Nigeria’s military said Saturday that it had killed 53 fighters from the Islamist Boko Haram group when it repelled an attack on a military base in the northeast Nigerian town of Damboa.
A statement from defense spokesman Major-General Chris Olukolade added that five soldiers and a senior military officer had also been killed in an exchange of fire Friday night. The military often reports high casualty figures for the rebels and relatively low ones on its own side. It is usually not possible to verify these reports independently.
Earlier, police said insurgents had attacked the Damboa base, in the northeasterly Borno state, with rocket-propelled grenades.

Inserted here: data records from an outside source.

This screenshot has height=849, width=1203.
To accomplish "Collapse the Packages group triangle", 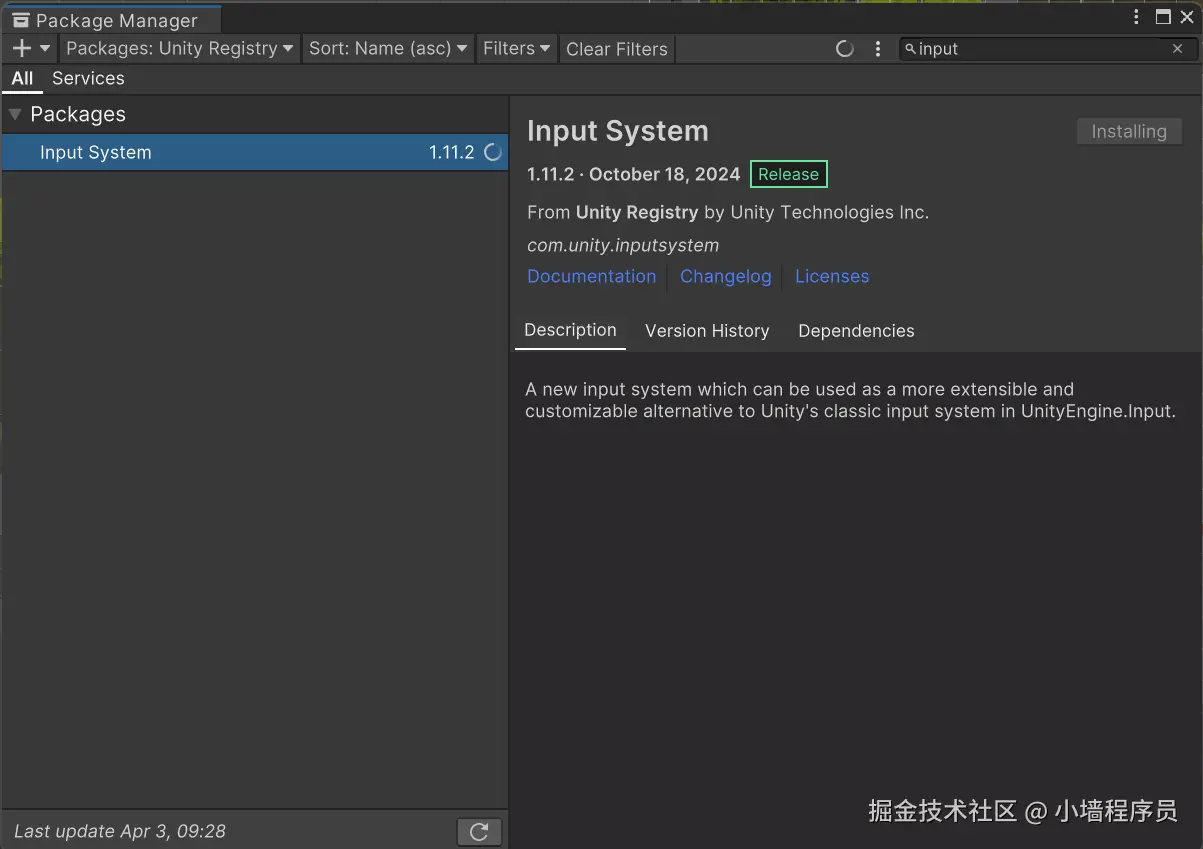I will (15, 114).
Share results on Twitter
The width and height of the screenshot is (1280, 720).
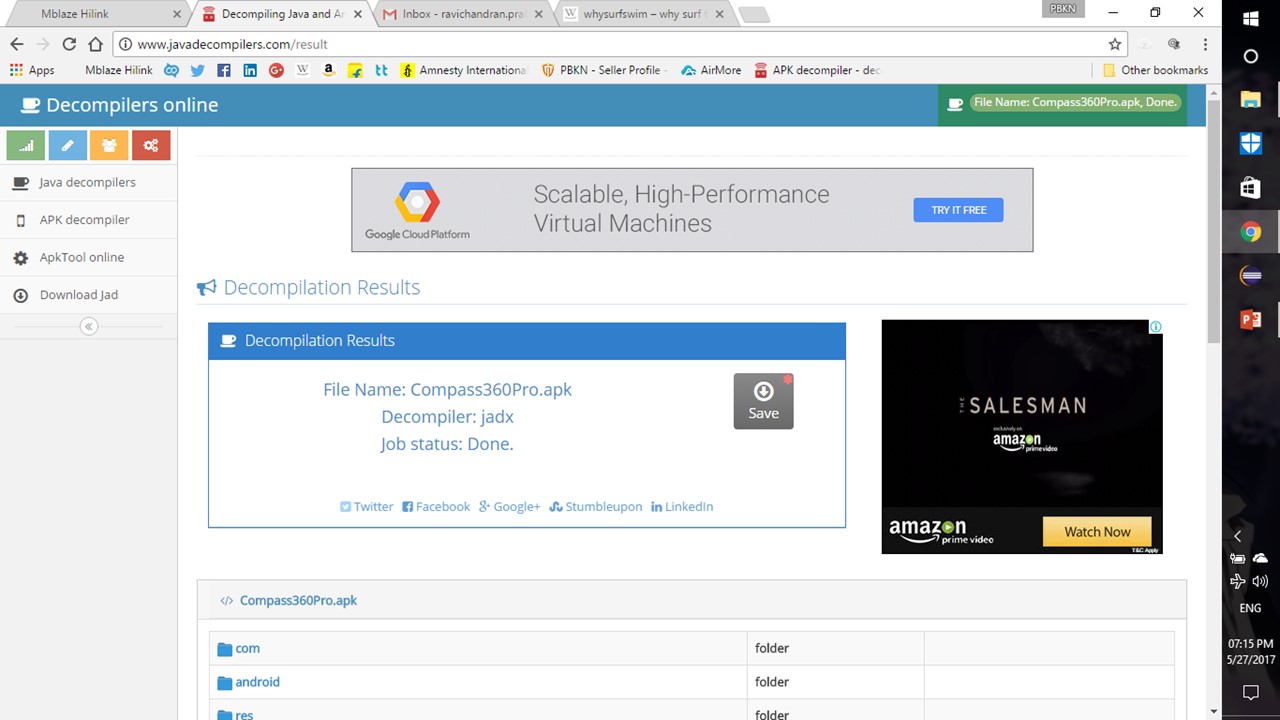click(367, 506)
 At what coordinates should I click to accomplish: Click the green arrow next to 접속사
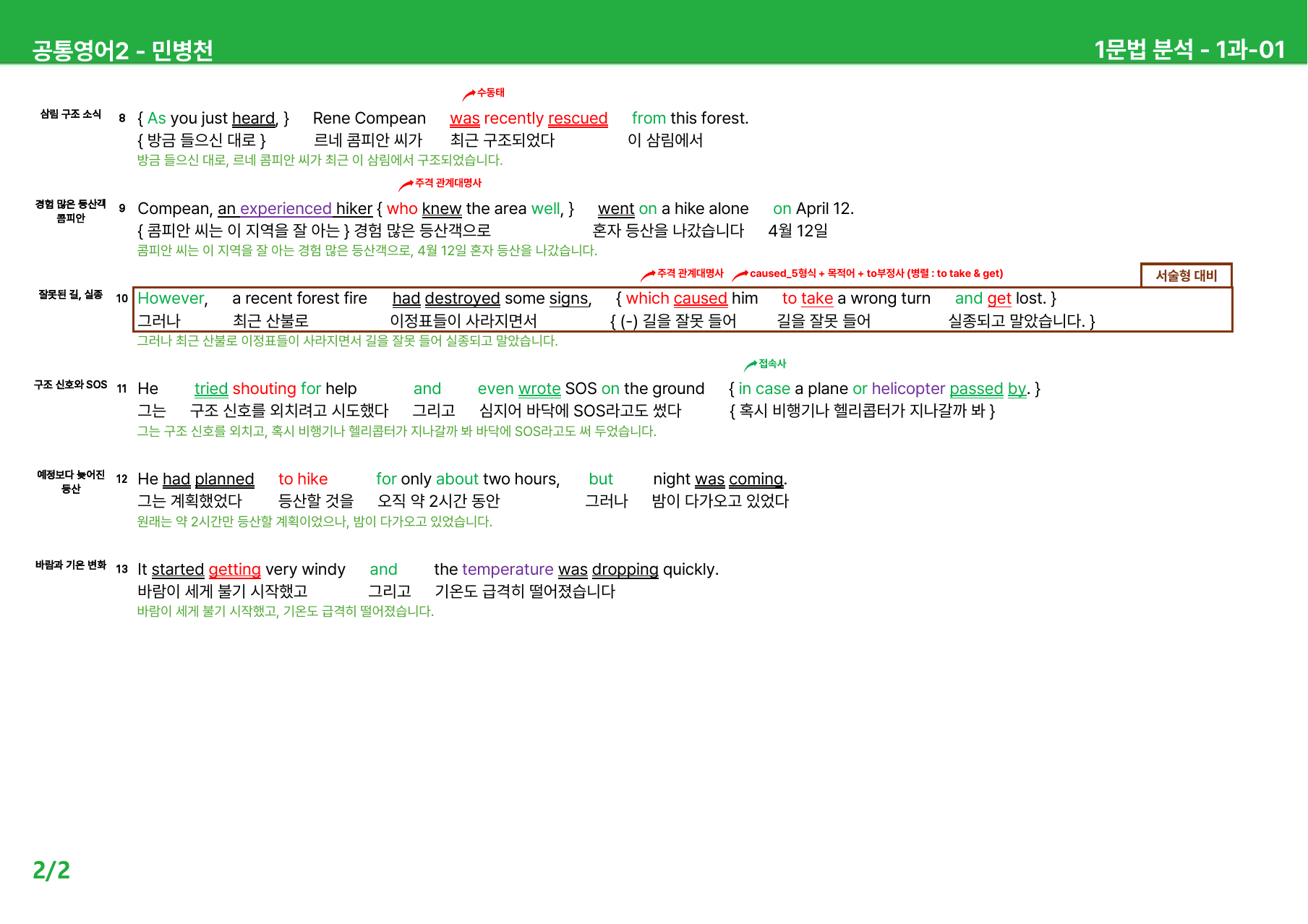tap(750, 366)
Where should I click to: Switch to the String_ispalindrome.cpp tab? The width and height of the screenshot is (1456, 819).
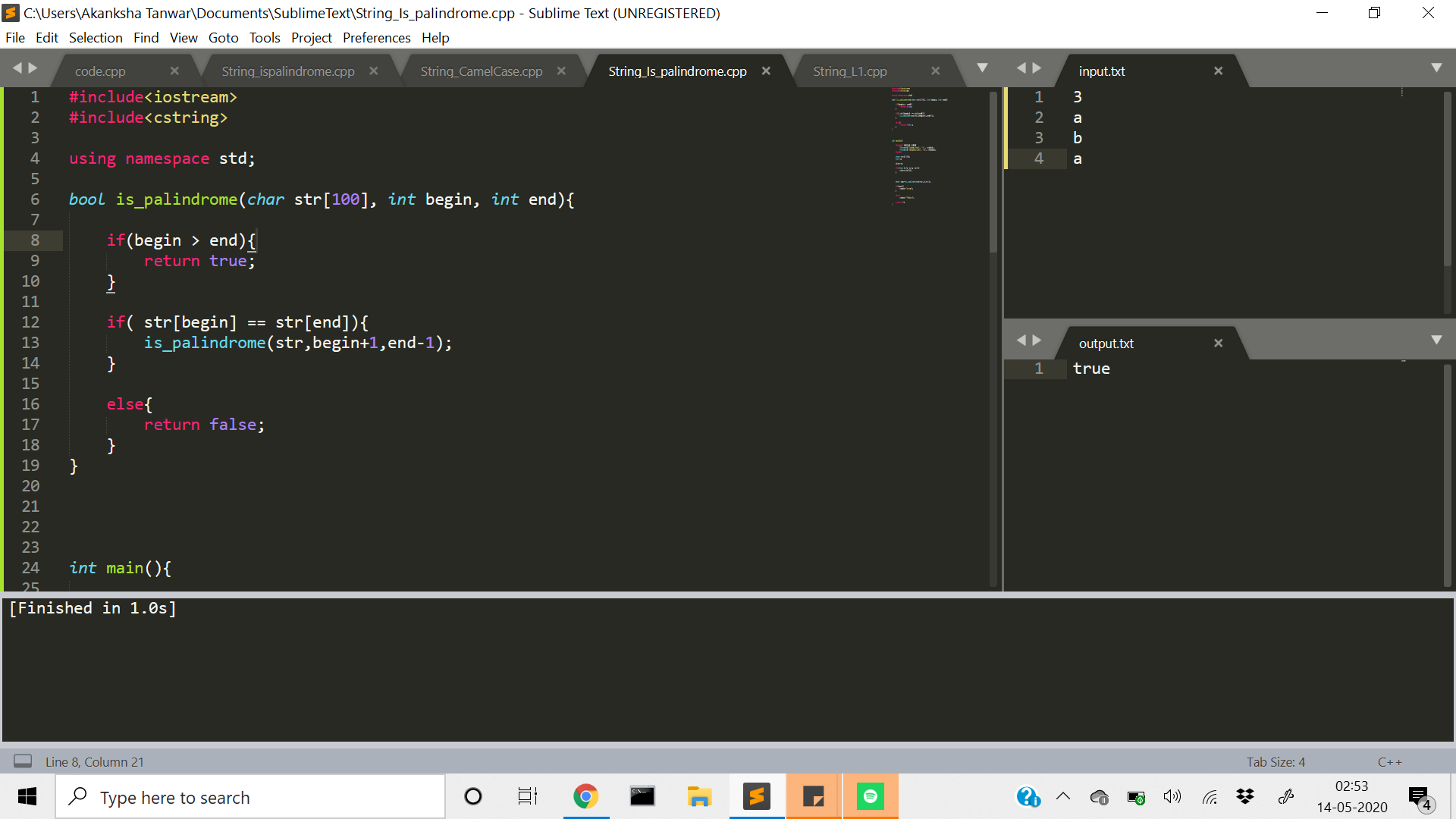[x=287, y=71]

A security source said the raid was a revenge mission after dozens of Boko Haram militants were killed in an air and ground attack on two of their camps in the Yejiwa and Alagarno areas.
In a separate incident, also on Friday, a suicide bomber targeting worshippers at a mosque in the village of Konduga in northeast Nigeria killed five people and wounded dozens, a security source said Saturday, in an area where Islamist insurgents are mounting attacks almost daily.
The source, who declined to be named, said Muslims in the village were observing Friday prayers when the pickup truck approached.
A local vigilante group stopped the truck to inspect it and the bomber then detonated the bomb close to the mosque, he said. There was no immediate claim of responsibility, but Boko Haram was likely to be the prime suspect.